The Oldest Church in Ecuador
Common sense would have you think that the oldest church in Ecuador is located in the historic center of present day Quito. After all, the world famous UNESCO site has some of the best preserved colonial buildings in all of South America.
But you would be wrong.
Founding of Quito
Quito was not originally founded on the slopes of Pichincha. Almost five centuries ago, Conquistador Diego de Almagro founded Santiago de Quito near the town of Riobamba in a river valley skirting the highest mountain in Ecuador, Chimborazo. Today the site is in present day Colta, famous for a large lake that annually attracts migratory bird species.
The Colta capital survived for less than 4 months. Rumor has it that the climate near Colta was too cold and a more temperate location was needed. But construction of the first Catholic church in Ecuador, La Iglesia de la Virgen María Natividad de La Balbanera, began on August 15, 1534.
The Oldest Church in Ecuador
According to historians, when Diego de Almagro arrived to the area, he and his 700 soldiers were met by more than a thousand Inca. In fear for their lives, the soldiers prayed to the Virgen de La Balbanera for protection. She is a Virgin revered in La Rioja, España for helping to convert a thief, Nuño Oñez, from a life of crime. The soldiers believed that the Virgin de Balbanera protected them in their time of need as the thousand Inca merely walked away and left without attacking. In thanks, the soldiers broke ground on what would become the oldest church in Ecuador.
But only four months after the first stones were laid, the capital city moved to Pichincha.
Despite moving the capitol, The Spaniards completed the church with the help of locals. Although the style is typically Baroque in nature, and therefore European, there are clear influences of native Ecuadorian artisans. First, the stones of the church are held together in the way of the Cañari people, who built the majority of the structures before the arrival of the Inca at the ancient temple of Ingapirca.
The basic construction of the walls and the roof are similar to traditional methods used in the high Sierra of Ecuador. Some stones are held together with cangahua, a type of adobe made from local earth, and the roof is constructed with straw (local) protected by tile (colonial).
But even more interesting are the carvings in the facade itself. On the top of four false columns lie the forms of covered pottery jars of the type used to make chicha, a fermented beverage commonly found throughout Ecuador.
Furthermore, two angels appear on either side of the doorway, each carrying a shigra, a bag woven from fibers of the agave plant. The shigra is a symbol of the agricultural community of the high Sierra, especially around Ambato and Riobamba. Today, anyone can buy a handwoven shigra in the local market but shigras were originally made for practical purposes, like holding freshly harvested fava beans or carrying a lunch into the fields.
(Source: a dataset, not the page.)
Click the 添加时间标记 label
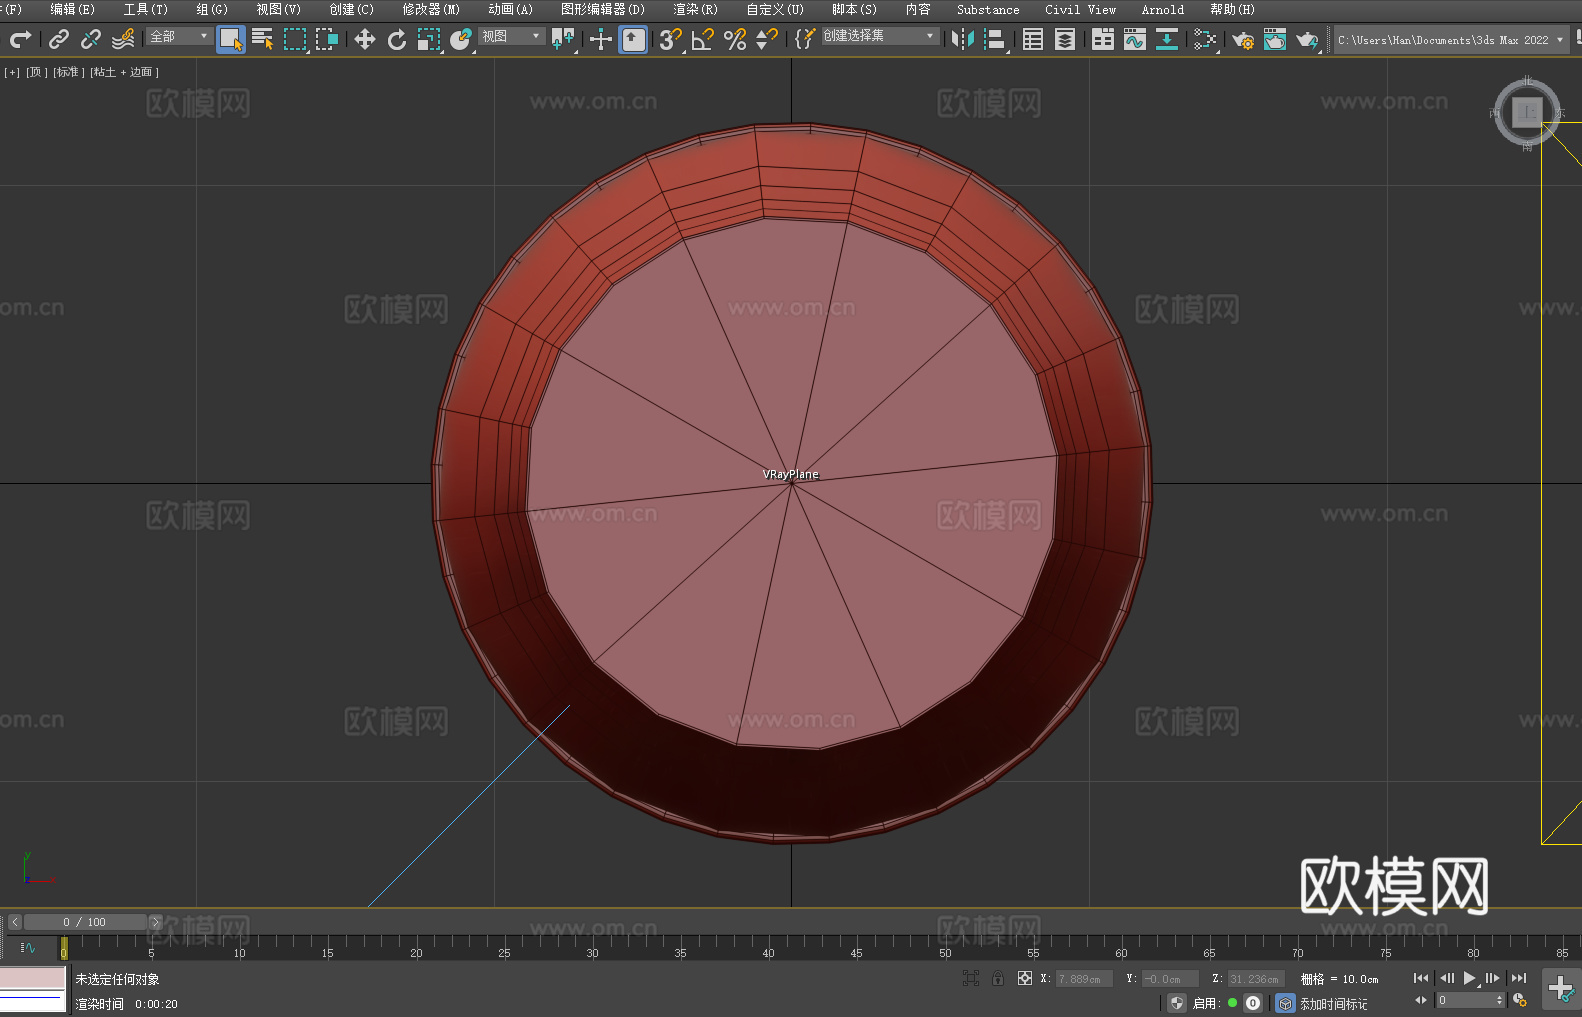 click(1333, 1003)
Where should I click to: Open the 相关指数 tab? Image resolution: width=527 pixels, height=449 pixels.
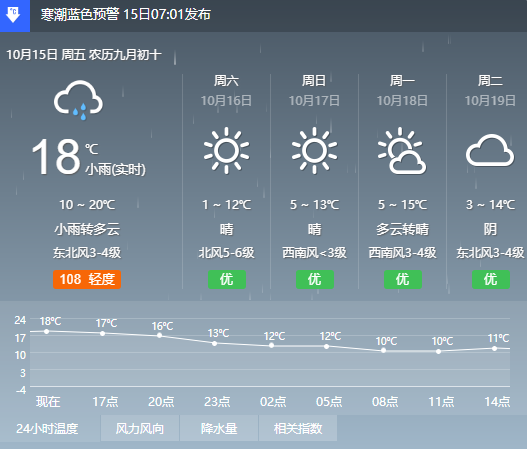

The front of the church appears to be a jumble of carved stone, some appearing in logical places, and others seeming rather haphazard. In 1797, there was a terrible earthquake which destroyed many buildings in the area. More than a 1000 people died and most buildings ended up in ruins. However, the the oldest church in Ecuador remained standing. So although some people believe the stones to be re-arranged after re-building the church, local lore says that the church has not been reconstructed. In fact, some sources claim that more than 90% of the church is original.
The Oldest Church Today
Today, masses and religious services are still offered to the local community but the church is not always open on a daily basis. The best chance of seeing the interior of the church is to visit on weekends or holidays. Then, the doors are wide open, vendors selling local goods fill the adjoining parking lot, and small, makeshift restaurants pop up selling the most popular dish in all of the Sierra, hornado.
Most tourists visit the church during a day trip on one of two trains. The Tren del Hielo runs once a day on Saturday and Sunday from Riobamba to Colta and back. It is a short half day trip. The Tren de la Quinua runs Tuesday through Friday and the afternoon train from Alausi to Riobamba stops in Colta. If you are starting in Riobamba and want to see the church, you will have to purchase roundtrip tickets or find an alternate way to arrive in Alausi before the return trip begins in the early afternoon.
If you would like to visit the Iglesia de Balbanera at another time, it is on the main road and easily accessible by car or bus. You can enter the church without a guide, though arrival time that is near the same as those from the train will guarantee more vendors in the parking lot and open church doors.
If you’re lucky to show up on a sunny, clear day, you might also have the chance to snap a photo of the oldest church in Ecuador with the highest mountain in the world (as measured from the center of the earth), Chimborazo. Not too many people can lay claim to that.